[RECORDS Boundary: Start]
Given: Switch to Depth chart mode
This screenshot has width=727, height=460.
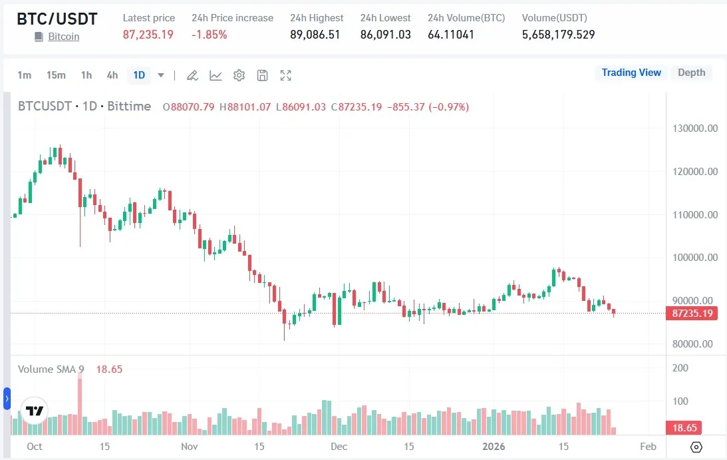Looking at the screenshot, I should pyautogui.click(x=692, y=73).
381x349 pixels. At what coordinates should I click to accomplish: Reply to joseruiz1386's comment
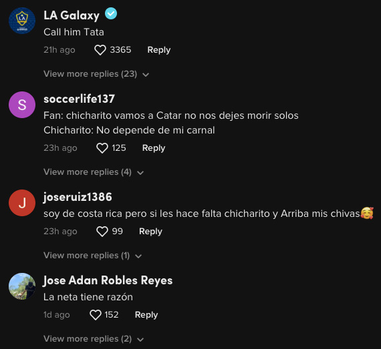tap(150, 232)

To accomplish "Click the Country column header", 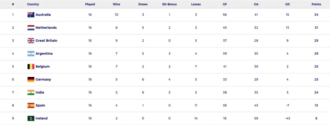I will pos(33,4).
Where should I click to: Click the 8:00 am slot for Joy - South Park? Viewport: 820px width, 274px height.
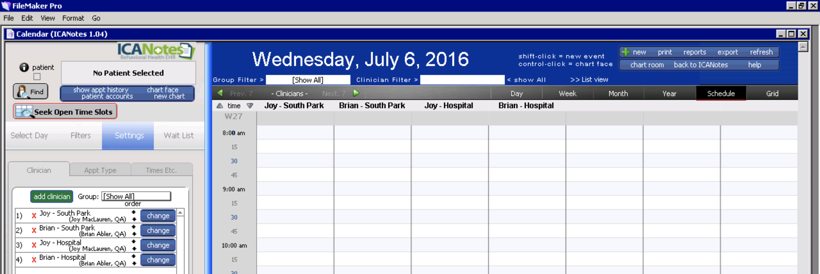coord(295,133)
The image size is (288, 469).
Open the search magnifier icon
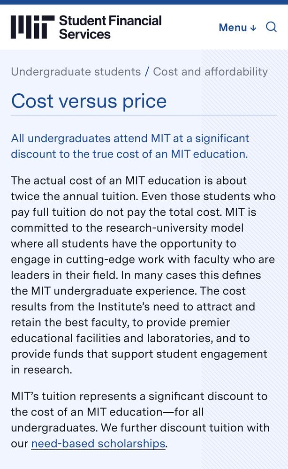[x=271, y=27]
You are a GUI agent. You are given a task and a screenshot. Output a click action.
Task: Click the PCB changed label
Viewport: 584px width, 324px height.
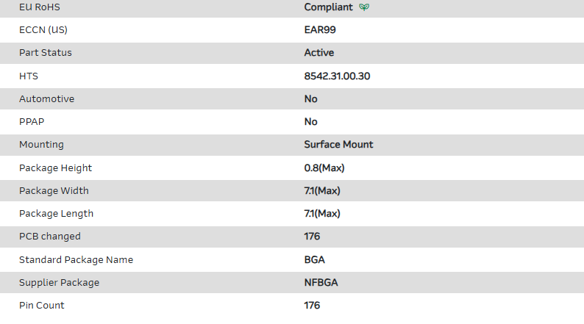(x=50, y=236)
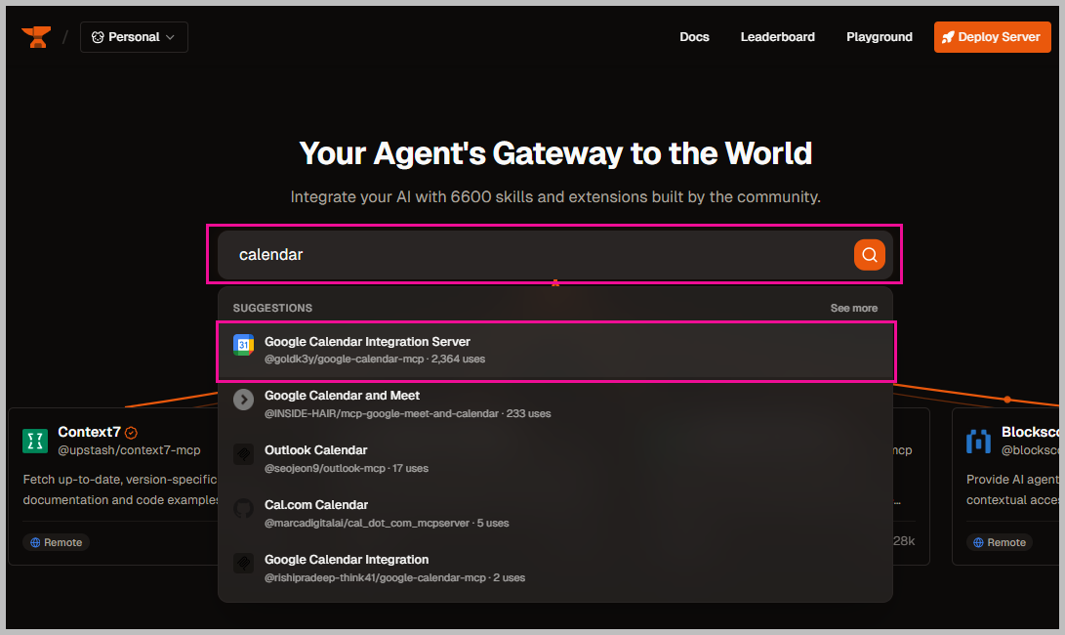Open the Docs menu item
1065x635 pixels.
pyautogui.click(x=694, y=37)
[RECORDS Boundary: End]
--- HOW TO COMPLETE THIS TASK ---
Return only the lines from the line containing "You are a GUI" through the last line of the records above, both ends included, exactly as written, leaving pictures out.

--- EXPECTED ANSWER ---
You are a GUI agent. You are given a task and a screenshot. Output a click action.
Task: Click the PCB changed label
Viewport: 584px width, 324px height.
(x=50, y=236)
Open the Docs menu item
1065x635 pixels.
pyautogui.click(x=694, y=37)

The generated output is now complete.